● **EXERCISE BRIEF**
Return each record verbatim, images excluded.

Top of MATERIAL FOR THIS TASK

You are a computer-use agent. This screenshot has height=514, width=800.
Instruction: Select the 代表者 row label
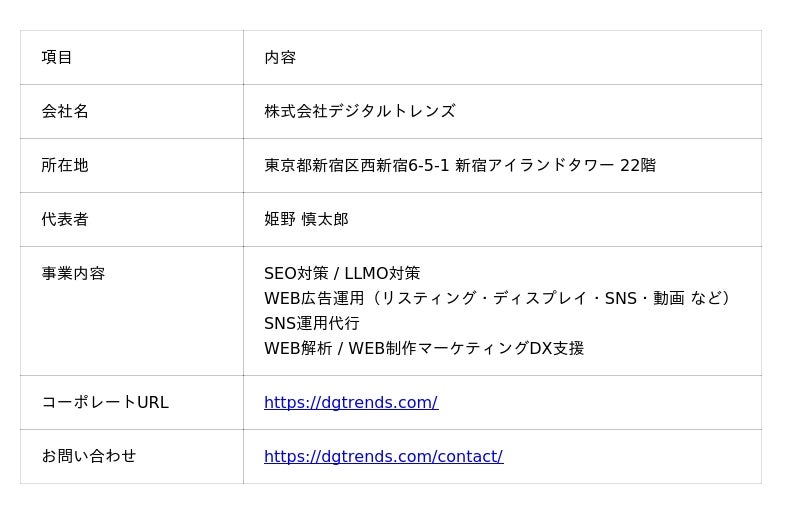click(65, 219)
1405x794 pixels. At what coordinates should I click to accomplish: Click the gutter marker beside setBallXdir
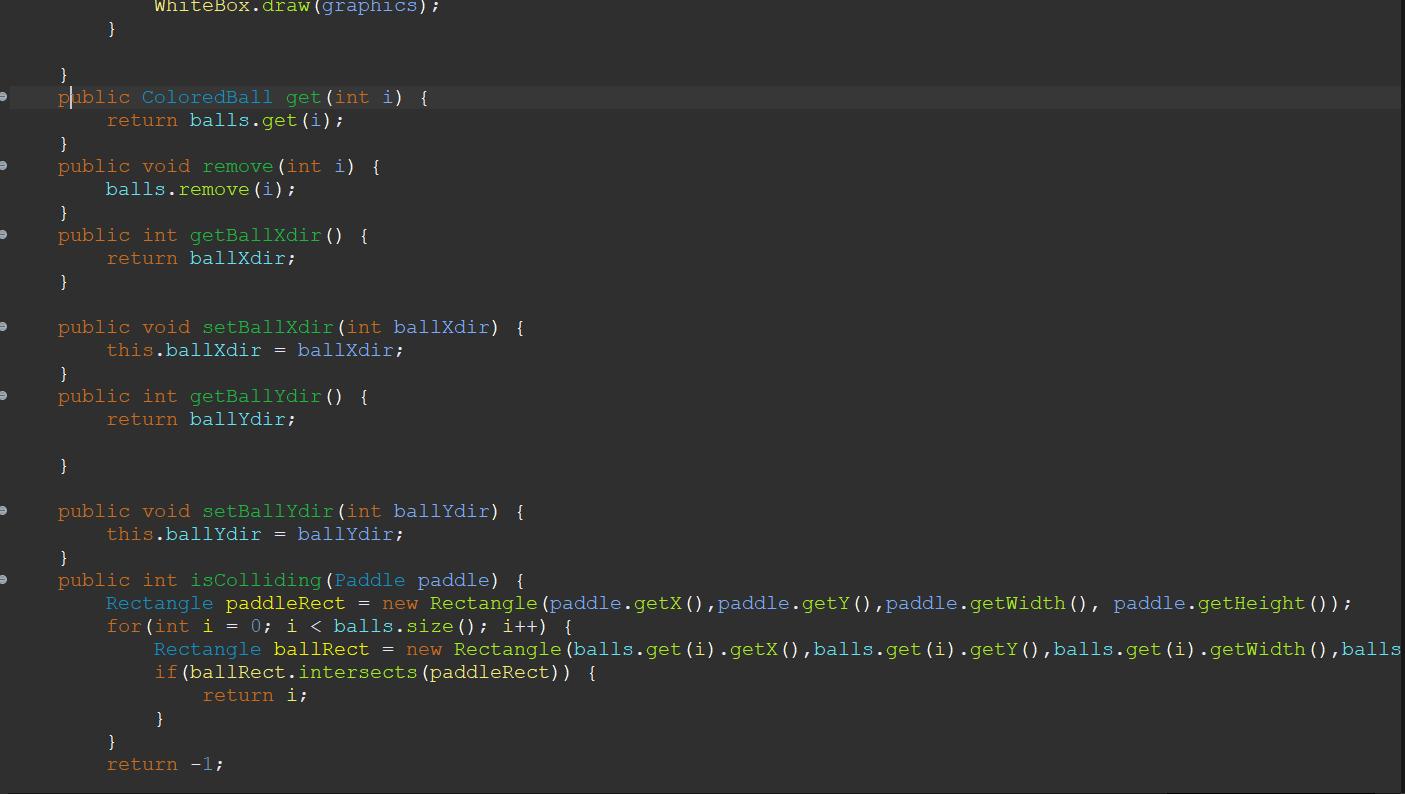coord(5,327)
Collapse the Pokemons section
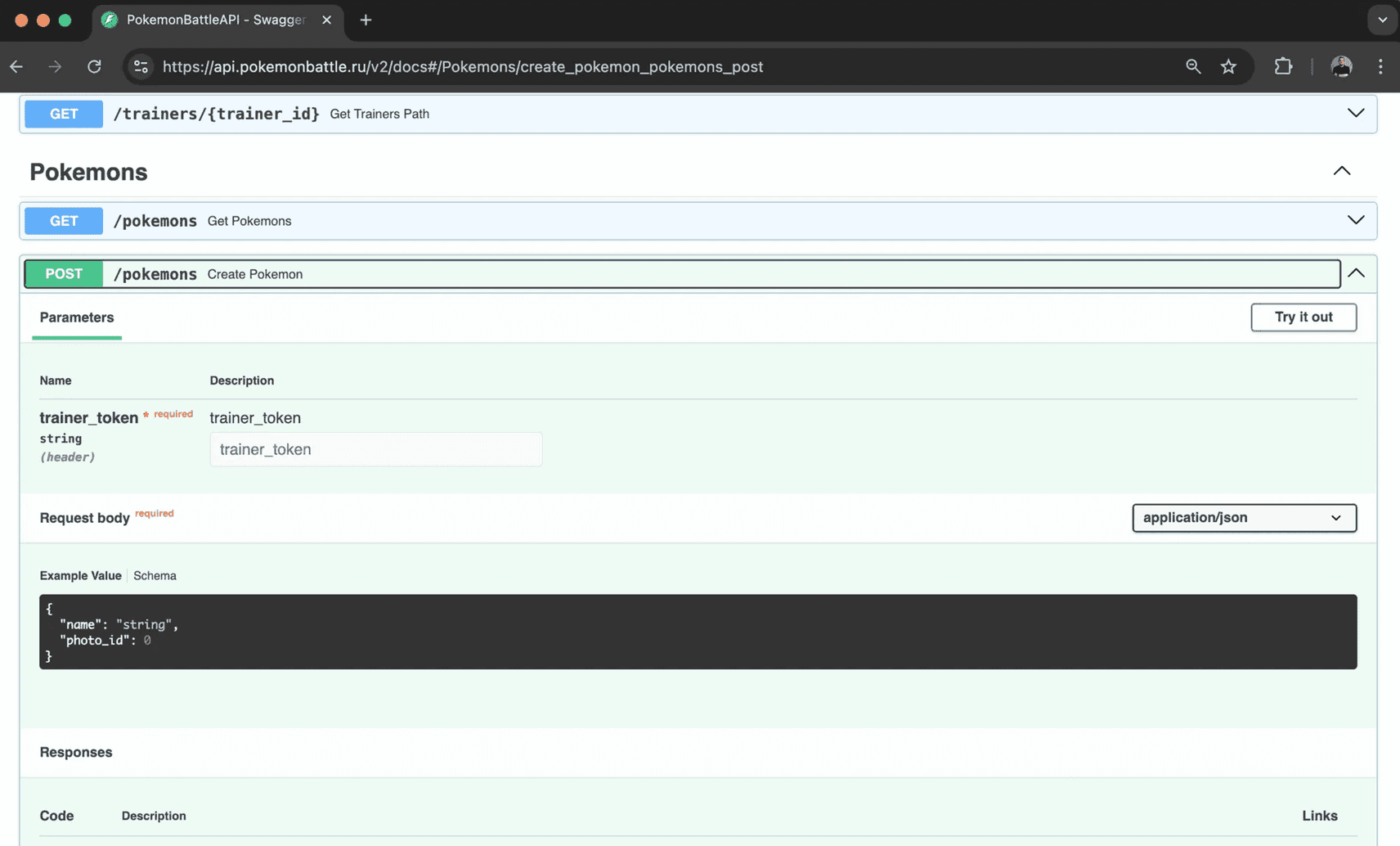 [1341, 171]
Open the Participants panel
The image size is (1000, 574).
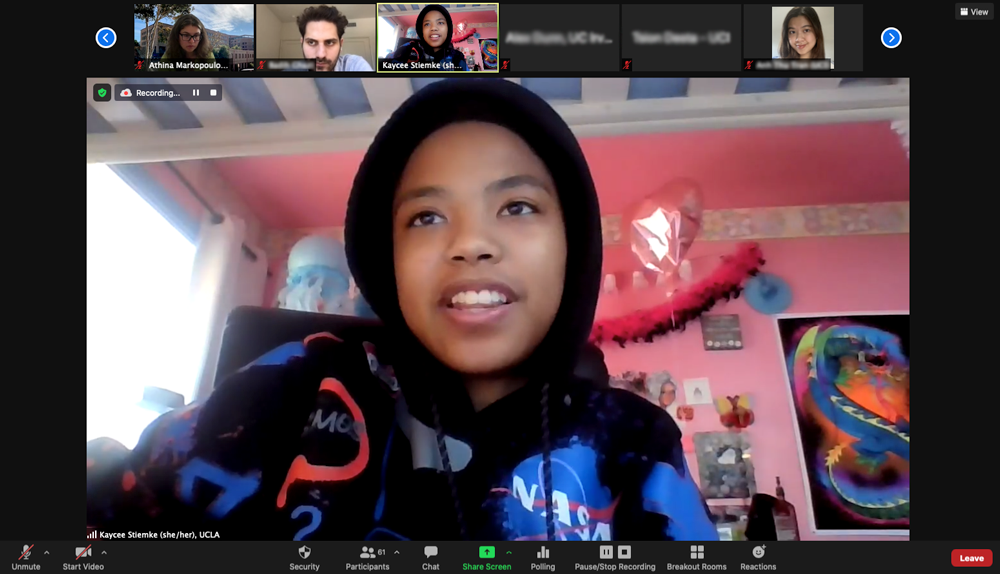tap(368, 557)
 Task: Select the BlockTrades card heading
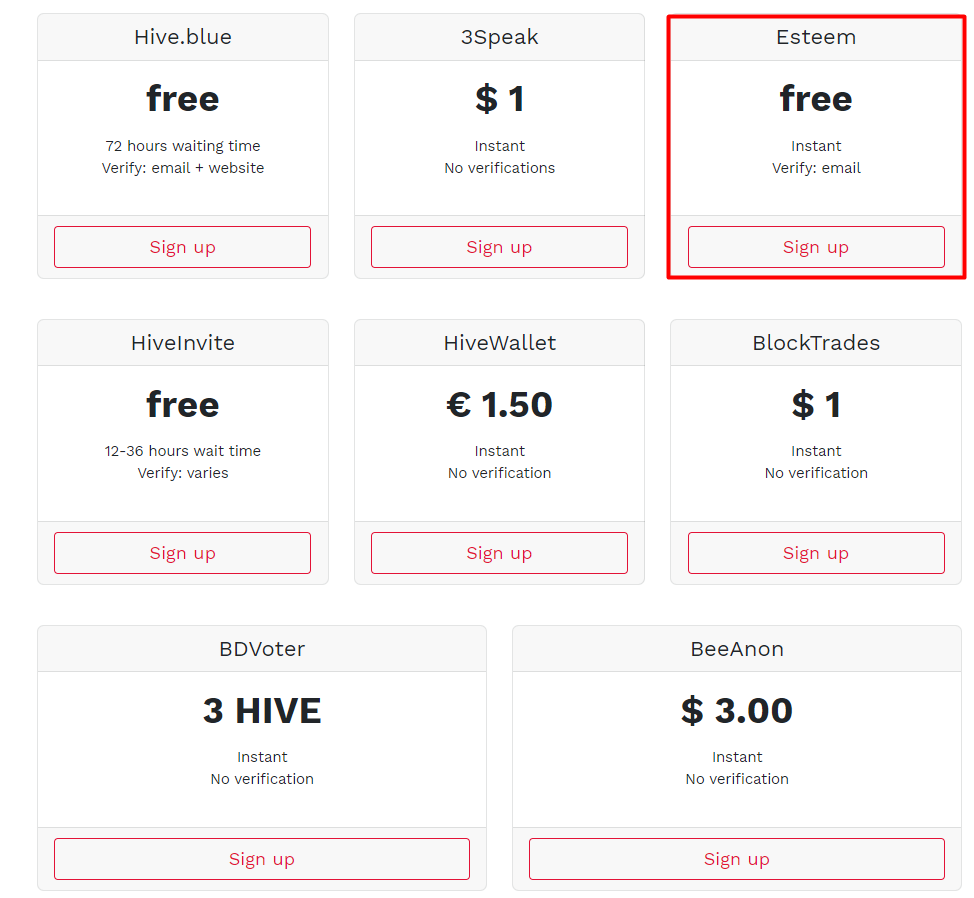pyautogui.click(x=816, y=343)

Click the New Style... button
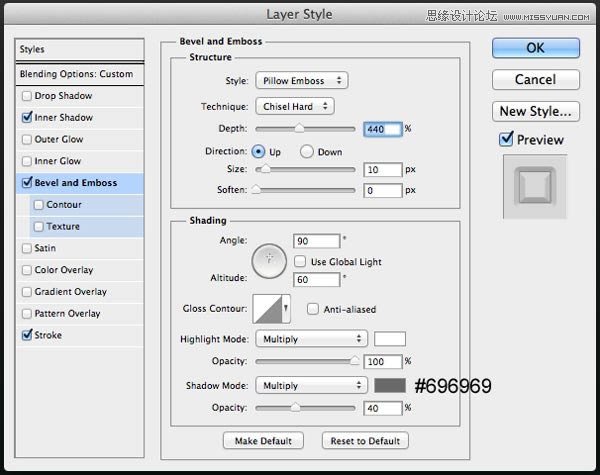tap(536, 111)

Bottom of MATERIAL FOR THIS TASK

● **ANSWER**
You are a computer-use agent. This screenshot has height=514, width=800.
Instruction: Select the 代表者 row label
click(65, 219)
1405x794 pixels. At what coordinates should I click to accomplish: Click the gutter marker beside setBallXdir
coord(5,327)
Collapse the Pokemons section
 [1341, 171]
Open the Participants panel
The image size is (1000, 574).
tap(368, 557)
 Task: Select the BlockTrades card heading
pyautogui.click(x=816, y=343)

Click the New Style... button
tap(536, 111)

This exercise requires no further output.